Still, these ideas are entertaining, if only barely coherent. And along the way, Davies highlights some of their weirder repercussions. Chief among them is something that philosopher Nick Bostrom has called the “Presumptuous Philosopher Problem”: if you take anthropic arguments at face value, they give you one factor in a “prior probability” for different theories of the Universe, proportional to the number of intelligent species (or possibly human-like species) that are predicted in such a theory. A realistic calculation is impossible with current knowledge, but the rub is that we should a priori prefer theories that predict more intelligences, rather than fewer — which probably means that all else being equal, we should prefer vast universes to tiny ones, perhaps by odds that no observational evidence could possibly overcome. In particular, Bostrom (and Davies) uses this to point out that we should probably take seriously the possibility that we are living, Matrix-like, in a computer simulation, since (if they are possible at all — another hotly-debated philosophical topic which I shall ignore) simulated minds could be more common than real ones.
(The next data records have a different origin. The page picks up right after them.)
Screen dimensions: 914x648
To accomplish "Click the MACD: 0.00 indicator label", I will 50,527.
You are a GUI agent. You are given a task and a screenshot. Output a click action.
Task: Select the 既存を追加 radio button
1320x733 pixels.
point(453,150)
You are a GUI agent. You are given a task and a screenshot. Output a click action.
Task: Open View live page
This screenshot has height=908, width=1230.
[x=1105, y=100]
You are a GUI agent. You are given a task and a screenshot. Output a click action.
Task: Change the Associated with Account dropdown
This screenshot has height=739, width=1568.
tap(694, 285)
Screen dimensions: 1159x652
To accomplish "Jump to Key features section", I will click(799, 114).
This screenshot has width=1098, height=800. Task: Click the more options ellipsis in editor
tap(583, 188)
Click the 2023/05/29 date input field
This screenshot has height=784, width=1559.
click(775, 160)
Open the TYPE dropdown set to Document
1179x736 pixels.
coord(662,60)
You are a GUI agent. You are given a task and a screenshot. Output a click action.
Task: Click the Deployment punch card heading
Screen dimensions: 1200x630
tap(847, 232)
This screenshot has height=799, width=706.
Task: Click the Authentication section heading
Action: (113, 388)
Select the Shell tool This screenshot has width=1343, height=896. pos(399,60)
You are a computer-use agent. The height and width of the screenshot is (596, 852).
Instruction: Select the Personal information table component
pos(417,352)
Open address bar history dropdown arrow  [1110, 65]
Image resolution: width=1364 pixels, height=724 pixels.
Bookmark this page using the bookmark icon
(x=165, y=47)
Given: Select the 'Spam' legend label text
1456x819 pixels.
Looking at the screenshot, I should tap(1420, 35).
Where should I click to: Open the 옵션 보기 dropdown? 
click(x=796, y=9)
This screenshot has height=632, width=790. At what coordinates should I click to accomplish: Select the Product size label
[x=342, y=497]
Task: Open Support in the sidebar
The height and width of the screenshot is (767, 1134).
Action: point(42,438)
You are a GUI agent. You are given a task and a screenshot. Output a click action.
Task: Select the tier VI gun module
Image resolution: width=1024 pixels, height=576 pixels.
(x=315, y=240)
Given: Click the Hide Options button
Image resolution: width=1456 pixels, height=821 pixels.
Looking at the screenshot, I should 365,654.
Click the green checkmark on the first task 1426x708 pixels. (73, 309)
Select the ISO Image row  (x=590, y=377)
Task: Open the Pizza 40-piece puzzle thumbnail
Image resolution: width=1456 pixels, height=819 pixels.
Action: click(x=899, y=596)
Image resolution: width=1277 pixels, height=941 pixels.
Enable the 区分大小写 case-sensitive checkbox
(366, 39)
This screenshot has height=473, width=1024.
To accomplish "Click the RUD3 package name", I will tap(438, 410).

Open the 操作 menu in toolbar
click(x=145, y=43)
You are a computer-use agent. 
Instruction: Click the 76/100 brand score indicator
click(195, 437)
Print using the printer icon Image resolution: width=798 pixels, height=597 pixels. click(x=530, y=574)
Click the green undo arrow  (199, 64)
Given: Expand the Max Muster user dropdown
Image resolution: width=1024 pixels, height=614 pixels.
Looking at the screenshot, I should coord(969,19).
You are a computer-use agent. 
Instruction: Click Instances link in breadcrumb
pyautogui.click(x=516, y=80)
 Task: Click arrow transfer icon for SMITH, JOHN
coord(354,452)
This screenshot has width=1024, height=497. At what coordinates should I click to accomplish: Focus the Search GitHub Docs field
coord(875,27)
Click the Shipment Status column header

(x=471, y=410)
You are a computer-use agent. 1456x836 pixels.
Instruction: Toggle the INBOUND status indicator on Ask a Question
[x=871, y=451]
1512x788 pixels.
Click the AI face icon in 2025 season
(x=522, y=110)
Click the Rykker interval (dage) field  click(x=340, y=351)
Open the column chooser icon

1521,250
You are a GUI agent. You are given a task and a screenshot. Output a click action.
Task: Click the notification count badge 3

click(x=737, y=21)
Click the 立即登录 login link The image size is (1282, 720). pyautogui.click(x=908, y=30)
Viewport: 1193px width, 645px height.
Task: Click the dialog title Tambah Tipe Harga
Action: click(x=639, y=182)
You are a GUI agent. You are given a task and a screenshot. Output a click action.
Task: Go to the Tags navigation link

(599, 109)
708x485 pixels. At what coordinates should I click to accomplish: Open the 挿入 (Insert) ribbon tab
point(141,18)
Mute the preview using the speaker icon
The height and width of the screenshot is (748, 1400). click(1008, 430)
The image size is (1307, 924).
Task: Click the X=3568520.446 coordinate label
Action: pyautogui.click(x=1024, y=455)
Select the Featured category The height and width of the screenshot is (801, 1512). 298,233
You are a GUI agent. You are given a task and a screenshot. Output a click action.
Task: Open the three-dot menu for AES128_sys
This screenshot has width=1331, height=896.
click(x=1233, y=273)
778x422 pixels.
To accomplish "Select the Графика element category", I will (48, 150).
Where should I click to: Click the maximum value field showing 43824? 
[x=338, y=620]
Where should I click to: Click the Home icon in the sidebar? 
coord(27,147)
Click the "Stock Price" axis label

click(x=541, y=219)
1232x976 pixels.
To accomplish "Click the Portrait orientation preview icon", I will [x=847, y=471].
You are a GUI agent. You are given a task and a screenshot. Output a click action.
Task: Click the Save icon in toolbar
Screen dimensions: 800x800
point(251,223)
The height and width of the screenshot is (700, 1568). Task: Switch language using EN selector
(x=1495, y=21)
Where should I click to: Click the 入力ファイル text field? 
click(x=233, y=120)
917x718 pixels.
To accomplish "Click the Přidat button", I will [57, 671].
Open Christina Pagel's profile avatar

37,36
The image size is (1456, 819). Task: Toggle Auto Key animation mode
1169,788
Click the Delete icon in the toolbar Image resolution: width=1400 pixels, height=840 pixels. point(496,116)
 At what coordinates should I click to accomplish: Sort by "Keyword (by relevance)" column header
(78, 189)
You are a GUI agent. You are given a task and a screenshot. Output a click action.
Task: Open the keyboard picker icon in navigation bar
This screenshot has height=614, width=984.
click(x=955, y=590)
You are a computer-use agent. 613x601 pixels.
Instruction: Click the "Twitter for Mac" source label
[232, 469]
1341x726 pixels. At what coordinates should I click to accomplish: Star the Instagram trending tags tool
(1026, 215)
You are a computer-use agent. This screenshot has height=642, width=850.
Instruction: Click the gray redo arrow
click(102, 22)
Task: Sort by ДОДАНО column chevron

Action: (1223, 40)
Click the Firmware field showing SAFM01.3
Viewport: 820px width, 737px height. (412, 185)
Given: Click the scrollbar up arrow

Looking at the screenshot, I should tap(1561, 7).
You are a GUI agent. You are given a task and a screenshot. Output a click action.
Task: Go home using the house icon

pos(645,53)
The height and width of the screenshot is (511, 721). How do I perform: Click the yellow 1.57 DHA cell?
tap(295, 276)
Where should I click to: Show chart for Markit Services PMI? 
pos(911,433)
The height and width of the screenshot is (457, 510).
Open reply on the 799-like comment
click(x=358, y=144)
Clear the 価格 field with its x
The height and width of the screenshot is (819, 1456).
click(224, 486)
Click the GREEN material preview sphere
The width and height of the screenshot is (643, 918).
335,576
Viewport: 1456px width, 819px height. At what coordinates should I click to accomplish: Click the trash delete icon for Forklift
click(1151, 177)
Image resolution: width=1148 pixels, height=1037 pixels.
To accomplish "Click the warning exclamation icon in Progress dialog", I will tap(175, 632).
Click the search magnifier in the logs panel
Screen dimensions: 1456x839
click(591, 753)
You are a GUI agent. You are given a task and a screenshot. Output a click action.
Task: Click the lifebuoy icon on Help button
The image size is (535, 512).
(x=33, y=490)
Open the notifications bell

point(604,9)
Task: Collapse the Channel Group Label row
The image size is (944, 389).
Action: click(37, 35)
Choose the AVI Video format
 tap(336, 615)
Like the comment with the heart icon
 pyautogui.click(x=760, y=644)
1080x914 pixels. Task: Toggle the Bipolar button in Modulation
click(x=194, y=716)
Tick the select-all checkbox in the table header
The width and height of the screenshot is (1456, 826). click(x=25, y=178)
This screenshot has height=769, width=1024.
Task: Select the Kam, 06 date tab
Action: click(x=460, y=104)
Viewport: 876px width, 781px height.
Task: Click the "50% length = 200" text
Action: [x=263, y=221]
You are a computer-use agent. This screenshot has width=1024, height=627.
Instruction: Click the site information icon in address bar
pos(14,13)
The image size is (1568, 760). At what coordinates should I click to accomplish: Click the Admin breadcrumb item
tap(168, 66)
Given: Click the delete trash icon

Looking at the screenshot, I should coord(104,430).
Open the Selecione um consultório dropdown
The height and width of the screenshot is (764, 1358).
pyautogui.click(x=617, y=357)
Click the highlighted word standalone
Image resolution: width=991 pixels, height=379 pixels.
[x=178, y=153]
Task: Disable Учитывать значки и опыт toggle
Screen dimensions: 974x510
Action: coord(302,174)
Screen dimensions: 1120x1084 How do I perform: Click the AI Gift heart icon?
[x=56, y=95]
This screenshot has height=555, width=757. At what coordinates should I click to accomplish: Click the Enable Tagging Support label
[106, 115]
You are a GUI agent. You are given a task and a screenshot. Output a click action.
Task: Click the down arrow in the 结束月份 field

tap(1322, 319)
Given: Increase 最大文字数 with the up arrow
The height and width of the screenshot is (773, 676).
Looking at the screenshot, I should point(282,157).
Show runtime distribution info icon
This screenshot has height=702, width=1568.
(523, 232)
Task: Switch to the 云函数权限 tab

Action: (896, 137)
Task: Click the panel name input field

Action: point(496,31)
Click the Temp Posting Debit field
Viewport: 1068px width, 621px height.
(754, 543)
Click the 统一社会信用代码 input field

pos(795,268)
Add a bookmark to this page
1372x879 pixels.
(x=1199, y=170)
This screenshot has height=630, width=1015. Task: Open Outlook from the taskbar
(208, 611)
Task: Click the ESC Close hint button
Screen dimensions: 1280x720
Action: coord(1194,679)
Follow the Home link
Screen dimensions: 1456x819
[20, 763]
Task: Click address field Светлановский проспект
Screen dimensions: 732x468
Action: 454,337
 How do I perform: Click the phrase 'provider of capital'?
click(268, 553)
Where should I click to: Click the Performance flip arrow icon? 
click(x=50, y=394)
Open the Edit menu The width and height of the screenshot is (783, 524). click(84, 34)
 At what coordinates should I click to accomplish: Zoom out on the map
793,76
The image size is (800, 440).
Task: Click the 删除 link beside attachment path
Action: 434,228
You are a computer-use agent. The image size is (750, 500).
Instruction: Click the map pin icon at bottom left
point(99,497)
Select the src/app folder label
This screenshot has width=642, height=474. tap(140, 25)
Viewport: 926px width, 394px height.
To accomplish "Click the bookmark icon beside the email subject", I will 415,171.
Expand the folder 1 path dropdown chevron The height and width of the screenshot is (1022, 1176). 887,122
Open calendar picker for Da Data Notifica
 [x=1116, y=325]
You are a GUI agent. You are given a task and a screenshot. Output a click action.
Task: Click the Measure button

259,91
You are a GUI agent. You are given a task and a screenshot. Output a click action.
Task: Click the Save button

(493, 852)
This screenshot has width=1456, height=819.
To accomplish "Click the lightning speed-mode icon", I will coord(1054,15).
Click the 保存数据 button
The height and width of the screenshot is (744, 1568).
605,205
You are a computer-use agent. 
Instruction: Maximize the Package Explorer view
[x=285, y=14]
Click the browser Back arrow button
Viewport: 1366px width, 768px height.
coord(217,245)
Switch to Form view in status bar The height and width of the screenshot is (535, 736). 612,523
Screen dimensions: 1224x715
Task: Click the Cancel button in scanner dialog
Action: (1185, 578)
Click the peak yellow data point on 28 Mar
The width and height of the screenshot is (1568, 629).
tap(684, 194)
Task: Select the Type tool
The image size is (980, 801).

Getting to this point, however, we realize that we’ve circled round to something philosophers have been worrying about for longer than physicists: how do I know I’m not a ‘brain in a vat’? This strain of scepticism started with Descartes and was only quashed by Wittgenstein and his followers in the last century. Wittgenstein famously said, “Whereof one cannot speak, thereof one must be silent” and perhaps, in the absence of better theories and data to support them, that’s how physicists should treat anthropic questions.